Standard disclaimer: the concept of Immortality and the characters of Connor MacLeod and Methos belong to Rysher and are copyrighted by them.
This story is for fun, not for profit. The other characters are copyrighted by me, Vi Moreau. The Immortal Elena Duran is a recurring character with a lot of history by now.
New York City, 2002
"Sorry, MacLeod. I just can't get used to that 'peaty' taste. I know it's blasphemy to you and your kinsman, but Scotch - excuse me, whisky - is just not my drink. You know, beer has a long and noble history," Methos said, smiling.
Connor MacLeod snorted with some derision. He now understood a lot more about the man walking out of the bar with him from the fact that Methos preferred beer to whisky. He looked the ancient Immortal over, wondering again what had brought Methos to New York, to him. The last time Methos had shown up on Connor's doorstep he'd been with their mutual Immortal 'friend,' Elena Duran.
Methos and Elena were being hunted by a pack of Immortals. Connor had gotten involved, and he and Duncan and a few others had almost lost their heads. So this time Connor had bluntly asked Methos what he wanted.

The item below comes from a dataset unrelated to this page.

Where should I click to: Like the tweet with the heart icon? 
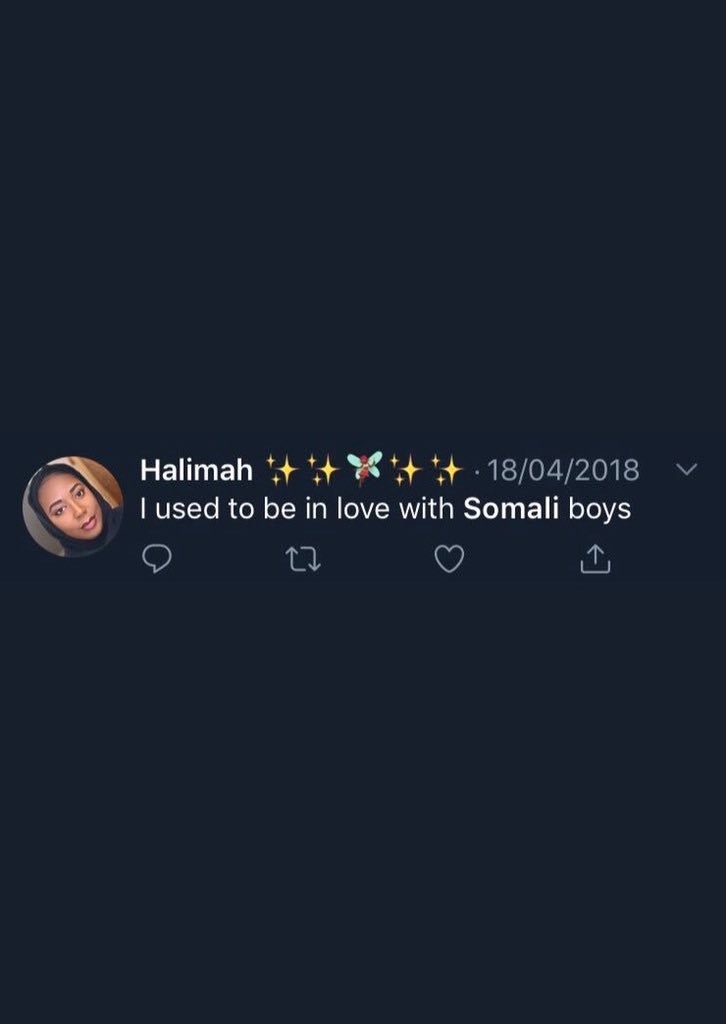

Methos, or Richard Allen, as he called himself now, had shrugged, holding his arms out at his sides in a disarming manner. "MacLeod, I don't want anything. I'm flying out of the country in the morning. Since I was in the neighborhood, and felt like company ..." He paused, then continued. "I don't make you uncomfortable, do I?"
Connor had considered the old man coldly and carefully for a long moment before saying, "No."
So they'd gone out to dinner and for a drink afterward. They'd talked a little, with Methos doing most of the talking. They'd told a few true stories and a few not-so-true ones. And they'd caught up on a few mutual friends, a few mutual enemies, and a few who were friends of one and enemies of the other. Connor had found that the old man could be quite ... charming when he wanted to be.
He'd even made Connor laugh.
As they walked out of the bar, pulling their coats around them against the cool breeze, the two men reacted simultaneously to the drama unfolding in front of them. They couldn't have had a better ring-side seat if they'd sca lped tickets.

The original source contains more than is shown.